O acampamento estava completamente silencioso e a luz do sol já começava a brilhar por detrás das montanhas. Sentado, ele encarou os arredores, vendo que a fogueira estava apagada e não havia ninguém à vista.

Ao que ele começou a escanear a vegetação em busca de traços das bruxas, o barulho de passos o fez virar para trás apenas para ver que Alick se aproximava. A bruxa o cumprimentou com a cabeça, mas não lhe dirigiu a palavra. Estava irritada e desconfiada, ele percebeu. Talvez por conta da fuga de Gehr, ou devido ao desaparecimento da fada. Agora, onde estava a outra?

— Azar está fazendo aquela coisa de novo? — Perguntou, aceitando o pão que a outra lhe oferecera.

— Sim. Eu não me aproximaria se fosse você. — Ela apontou para o leste, para a grama alta onde a Fura-Coração provavelmente estava escondida. Eralyn assentiu.

— Não acha aquilo um tanto... — Começou a dizer.

— Macabro? — Alick completou sua frase. O elfo assentiu. — Sim, mas pode ajudar a acabar com os seus, então eu começo a me acostumar com a ideia.

Eralyn engoliu em seco, temeroso a respeito de qual seria a real capacidade daquele poder. As palavras e visões mostradas a ele pela Dama, aquela coisa negra que consumia o mundo, agora tinha certeza que era daquilo que ela falava. Azar era a bruxa marcada e o poder que ela aprendia cada dia mais a controlar era a tal arma. Aquilo acabaria com o mundo se a bruxa não fosse morta e o livro destruído.

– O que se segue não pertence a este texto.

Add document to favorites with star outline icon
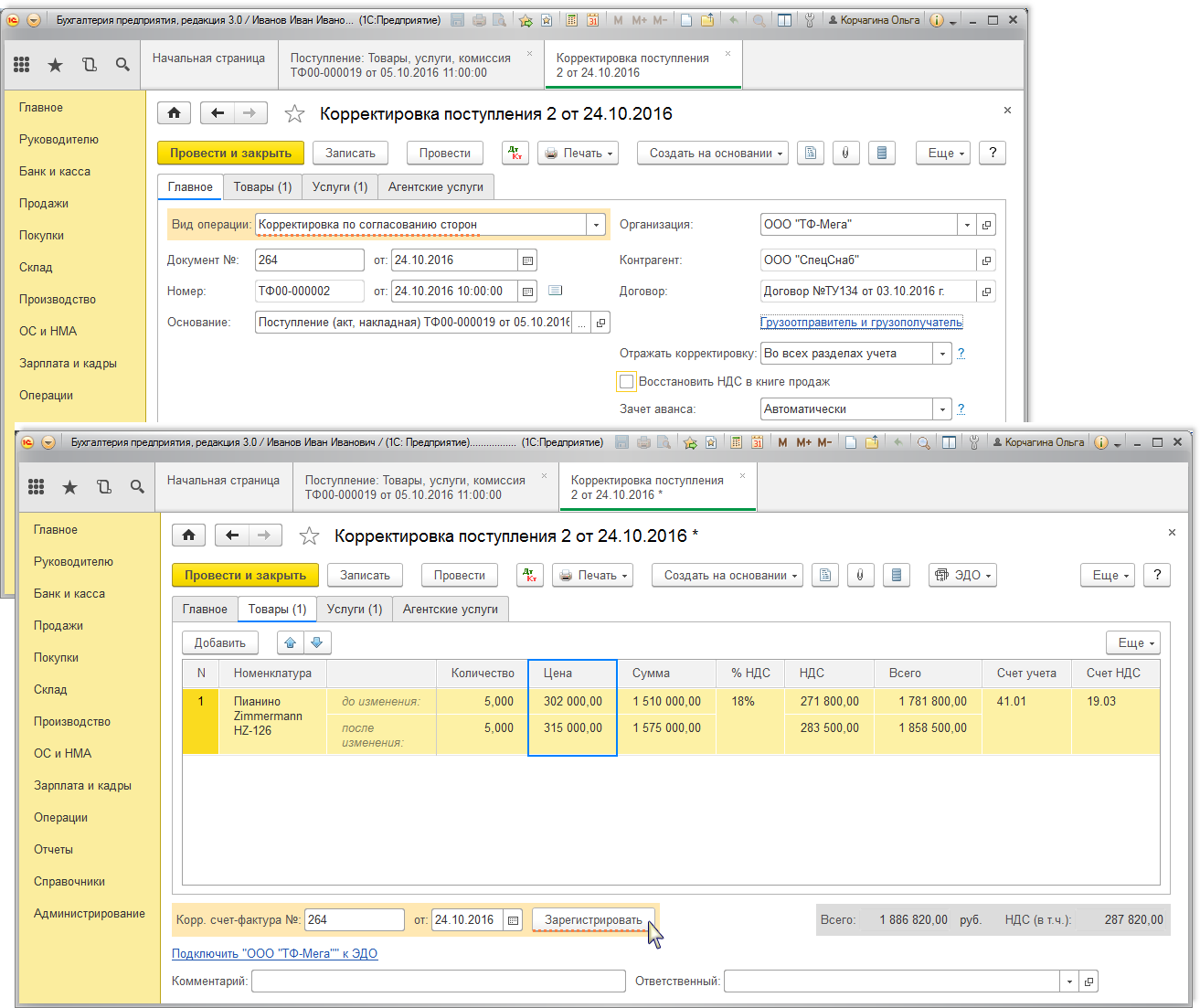This screenshot has width=1200, height=1008. 310,536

"Isso acaba hoje", disse para si mesmo.

— Não acha que devemos nos mover? — Ele sugeriu, tentando tirar a atenção da bruxa dos equipamentos que estavam largados à direita dela. Se conseguisse matá-la, provavelmente chegaria à outra com a vantagem da surpresa. Se tivesse que enfrentar as duas... — Para onde quer que seja que estamos indo.

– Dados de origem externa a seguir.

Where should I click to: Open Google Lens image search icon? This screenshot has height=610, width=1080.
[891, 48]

— Saberá se julgarmos que merece vir conosco. — Alick respondeu, levantando-se. — Não é porque lutou ao nosso lado que vamos confiar em ti.

Eralyn assentiu e observou enquanto a Ferro-Brasil se distanciava, na direção para onde dissera que Azar seguira. Sozinho, o elfo encarou os equipamentos. Se sua adaga estivesse ali, poderia esperar pela próxima oportunidade e ceifar aquelas duas malditas. Ele vasculhou rapidamente a sacola até encontrar a bela lâmina de ferro branco que roubara de Gehr.

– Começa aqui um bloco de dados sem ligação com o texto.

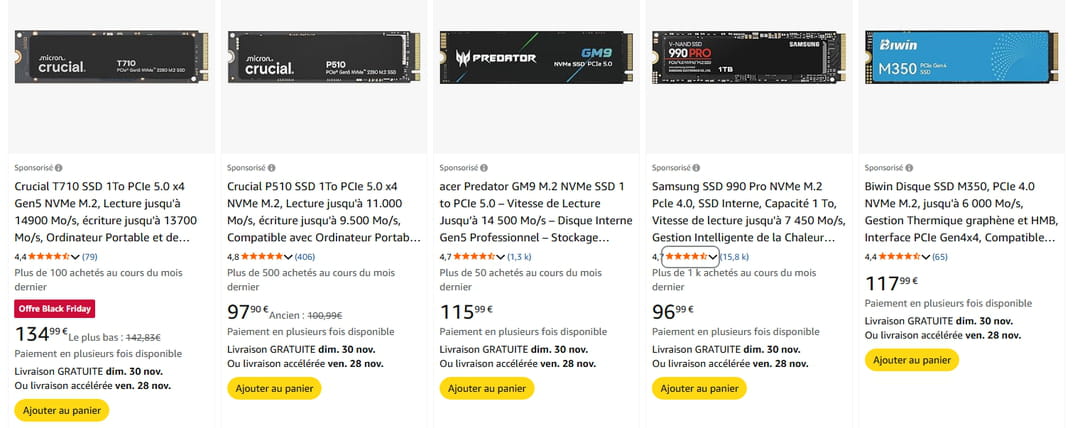
Task: Add the Crucial T710 SSD to cart
Action: [61, 410]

Sorridente, ele enfiou a arma na cintura e a cobriu com a camisa, torcendo para que as bruxas não percebessem. De coração acelerado, Eralyn esperou que as duas retornassem, juntas, para que retomassem a viagem.

***

Os três esperaram por quase vinte minutos pela chegada da fada, por insistência de Alick, mas esta parecia não querer retornar. Eralyn agradeceu aos deuses por aquele fato. Ainda que a baixinha não parecesse capaz de voar, a magia daquelas criaturas fazia com que tremesse em pavor.

Eles caminharam lentamente, trocando poucas palavras, da mesma foram que tinham feito antes. O elfo, o aliado temerário, ia no meio, com Azar atrás e Alick à frente para que ambas pudessem lidar com ele caso fosse necessário. A todo momento, a Ferro-Brasil deixava algum tipo de marca no caminho, no chão ou na mata ao redor, para indicar a Lyssa para que direção tinham seguido.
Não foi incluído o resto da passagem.